Sözleşme (veya pakt) yönteminde, anayasa yapımı, toplumu temsil eden siyasal güçler (gruplar ve partiler) veya seçilmiş bir kurul ya da kurucu meclis tarafından “katılma ve uzlaşma” ilkelerine dayalı olarak “toplumsal sözleşme” biçiminde gerçekleştirilmektedir. “Tabana dayalı” (aşağıdan yukarı=bottom-up) anayasa yapımı olarak da adlandırılabilecek olan sözleşme yönteminin esası, toplumu temsil eden bütün grupların katılımıyla bir uzlaşmaya varmak olmakla birlikte, bu her zaman mümkün olmayabilir. Bir Anayasa’nın yapımında sözleşme yöntemi uygulanmaktaysa, bu durumda Anayasa’nın temsili bir kurul ya da kurucu mecliste hazırlanıp kabul edilmesi bu sözleşme niteliğini ortadan kaldırmaz. Çünkü bu kurul ya da meclis, taraflar arasındaki anlaşmalarla kendini sınırlı hisseder ve varılan uzlaşmayı onaylamakla yetinir. Sözleşme yöntemine göre anayasa yapımı, genellikle siyasal sistemin de sözleşme veya anlaşmaya dayalı olarak kurulduğu toplumlarda görülür. Özellikle demokrasiye geçişi sözleşme yoluyla gerçekleştiren ülkeler, anayasa yapımında da çoğunlukla bu yöntemi kullanmışlardır. Sözleşme yönteminde anayasalar çeşitli siyasal güçleri temsil eden konvansiyonlar (kurullar) ya da temsili kurucu meclisler tarafından yapılır. Bu yöntemle yapılan Anayasa’nın referanduma sunulması da mümkündür. Tarafların veya katılımcıların eşit olduğu sözleşme yönteminde, anayasal değişme ya bütün tarafların onayı, ya da daha önce kararlaştırılmış ise çoğunluğun kabulü ile gerçekleşir. Söz konusu anayasal değişme, Anayasa’nın tamamen yenilenmesi ya da kısmen değiştirilmesi biçiminde ortaya çıkabilir.
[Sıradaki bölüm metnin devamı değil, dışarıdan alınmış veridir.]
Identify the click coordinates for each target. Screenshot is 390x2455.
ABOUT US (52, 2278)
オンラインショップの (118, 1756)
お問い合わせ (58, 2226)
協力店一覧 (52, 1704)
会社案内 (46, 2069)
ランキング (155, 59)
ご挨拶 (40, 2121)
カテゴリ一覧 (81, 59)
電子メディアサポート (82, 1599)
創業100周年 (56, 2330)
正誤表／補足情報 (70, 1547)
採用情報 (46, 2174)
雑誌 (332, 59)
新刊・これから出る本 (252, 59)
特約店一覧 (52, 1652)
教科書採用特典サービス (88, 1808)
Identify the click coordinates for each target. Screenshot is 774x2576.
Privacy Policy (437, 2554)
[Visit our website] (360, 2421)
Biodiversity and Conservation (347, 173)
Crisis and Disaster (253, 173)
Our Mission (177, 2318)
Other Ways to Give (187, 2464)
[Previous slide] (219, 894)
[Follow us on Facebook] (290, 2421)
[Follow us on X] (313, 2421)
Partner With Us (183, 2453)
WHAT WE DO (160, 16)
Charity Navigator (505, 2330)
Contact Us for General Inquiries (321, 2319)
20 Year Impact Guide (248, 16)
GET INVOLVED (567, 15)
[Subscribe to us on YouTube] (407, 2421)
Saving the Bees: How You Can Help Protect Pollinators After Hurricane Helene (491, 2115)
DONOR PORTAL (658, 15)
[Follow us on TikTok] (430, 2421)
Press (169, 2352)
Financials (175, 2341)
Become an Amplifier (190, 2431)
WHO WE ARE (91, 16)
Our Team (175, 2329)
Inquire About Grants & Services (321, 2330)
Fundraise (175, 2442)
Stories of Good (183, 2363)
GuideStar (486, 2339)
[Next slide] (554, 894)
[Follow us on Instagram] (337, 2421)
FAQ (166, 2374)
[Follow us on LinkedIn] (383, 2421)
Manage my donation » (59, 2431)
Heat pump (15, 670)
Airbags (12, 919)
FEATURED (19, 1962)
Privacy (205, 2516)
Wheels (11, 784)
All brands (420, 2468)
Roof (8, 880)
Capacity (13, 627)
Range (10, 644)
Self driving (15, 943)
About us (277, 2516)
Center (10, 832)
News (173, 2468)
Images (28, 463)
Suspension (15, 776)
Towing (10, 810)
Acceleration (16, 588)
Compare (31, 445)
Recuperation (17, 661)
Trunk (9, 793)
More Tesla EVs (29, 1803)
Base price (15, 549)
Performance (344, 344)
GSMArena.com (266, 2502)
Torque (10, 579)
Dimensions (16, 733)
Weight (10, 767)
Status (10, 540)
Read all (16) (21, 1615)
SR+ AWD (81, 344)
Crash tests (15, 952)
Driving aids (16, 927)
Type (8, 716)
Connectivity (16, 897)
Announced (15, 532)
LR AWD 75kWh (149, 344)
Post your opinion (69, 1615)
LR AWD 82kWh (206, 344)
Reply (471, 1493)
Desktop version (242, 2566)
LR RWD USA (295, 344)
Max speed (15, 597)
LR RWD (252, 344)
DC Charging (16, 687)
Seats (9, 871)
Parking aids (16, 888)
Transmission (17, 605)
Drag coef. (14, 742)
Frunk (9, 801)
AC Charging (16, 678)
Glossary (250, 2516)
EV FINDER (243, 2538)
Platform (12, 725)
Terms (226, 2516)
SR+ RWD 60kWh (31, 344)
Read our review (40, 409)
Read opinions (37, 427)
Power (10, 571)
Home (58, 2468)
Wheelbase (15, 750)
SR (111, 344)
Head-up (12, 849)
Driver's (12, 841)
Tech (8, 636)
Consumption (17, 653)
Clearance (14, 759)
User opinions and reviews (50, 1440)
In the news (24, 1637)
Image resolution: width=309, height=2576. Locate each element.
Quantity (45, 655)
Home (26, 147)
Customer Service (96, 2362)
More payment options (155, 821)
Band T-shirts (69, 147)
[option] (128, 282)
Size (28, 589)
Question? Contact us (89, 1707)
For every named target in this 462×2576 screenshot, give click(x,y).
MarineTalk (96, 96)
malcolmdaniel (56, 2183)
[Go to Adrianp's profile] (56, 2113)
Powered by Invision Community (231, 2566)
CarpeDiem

1982 Anayasası’na Göre Anayasa’nın Değiştirilmesi Usulü
Anayasa’nın 175’nci maddesinde yer alan Anayasa’nın değiştirilmesi usulünde “teklif”, “görüşme”, “karar” ve “onay” olmak üzere dört safha bulunmaktadır.
Değişikliğin Teklif Edilmesi: Anayasa’nın 175’inci maddesinin birinci fıkrasına göre, “Anayasa’nın değiştirilmesi Türkiye Büyük Millet Meclisi üye tam sayısının en az üçte biri tarafından yazıyla teklif edilebilir.” Görülüyor ki, Anayasa, anayasa değişikliği teklif etme yetkisini sadece TBMM üyelerine vermiştir. Başka bir organın, örneğin Cumhurbaşkanının ya da bakanların “anayasa değişikliği teklifi” verme yetkisi yoktur. Yine Anayasa’ya göre, değişiklik teklifi verilebilmesi için Meclis üye tamsayısının en az üçte birinin, yani en az 200 milletvekilinin imzası gereklidir. Ancak, bir anayasa değişikliği teklifi verildikten sonra, bunun komisyonda veya Genel Kurulda görüşülmesi sırasında verilecek değişiklik önergeleri bakımından üye tamsayısının en az üçte birinin imzası şartı aranmaz. Bir milletvekili de görüşmeler sırasında önerge üzerinde değişiklik teklifi verebilir. Anayasa değişikliği teklifinin yazılı olması şarttır. Teklife katılan bütün milletvekilleri teklif metnini imzalamak zorundadır. Bir anayasa değişikliği teklifi Meclis Başkanlığına sunulduktan sonra, Meclis Başkanı bunu ilgili komisyona havale etmeden önce teklif yeter sayısının olup olmadığını kontrol etmelidir. Teklif yeter sayısının tespitinde, geri çekilen imzalar yeter sayıdan düşülmeli, buna karşılık ölüm ya da milletvekilliği sıfatının sona ermesi hâllerinde imzalar geçerli sayılmalıdır. Anayasa değişikliği tekliflerinin gerekçeli olması zorunludur. Çünkü Anayasaya göre (m.175/2), “Anayasa’nın değiştirilmesi hakkındaki tekliflerin görüşülmesi ve kabulü, bu maddedeki kayıtlar dışında, kanunların görüşülmesi ve kabulü hakkındaki hükümlere tâbidir.” TBMM İçtüzüğüne göre ise (m.m74/2), kanun teklifleri gerekçesi ile birlikte Başkanlığa verilir. Anayasa’nın 4’üncü maddesine göre, “Anayasa’nın 1’inci maddesindeki Devletin şeklinin Cumhuriyet olduğu hakkındaki hüküm ile, 2’nci maddesindeki Cumhuriyetin nitelikleri ve 3’üncü maddesi hükümleri değiştirilemez ve değiştirilmesi teklif edilemez.” Anayasa’nın ilk üç maddesinin değiştirilmesine ilişkin bir teklif verilmesi hâlinde, Meclis Başkanının bu teklifi komisyona havale etmeyerek teklif sahiplerine iade etmesi gerekir.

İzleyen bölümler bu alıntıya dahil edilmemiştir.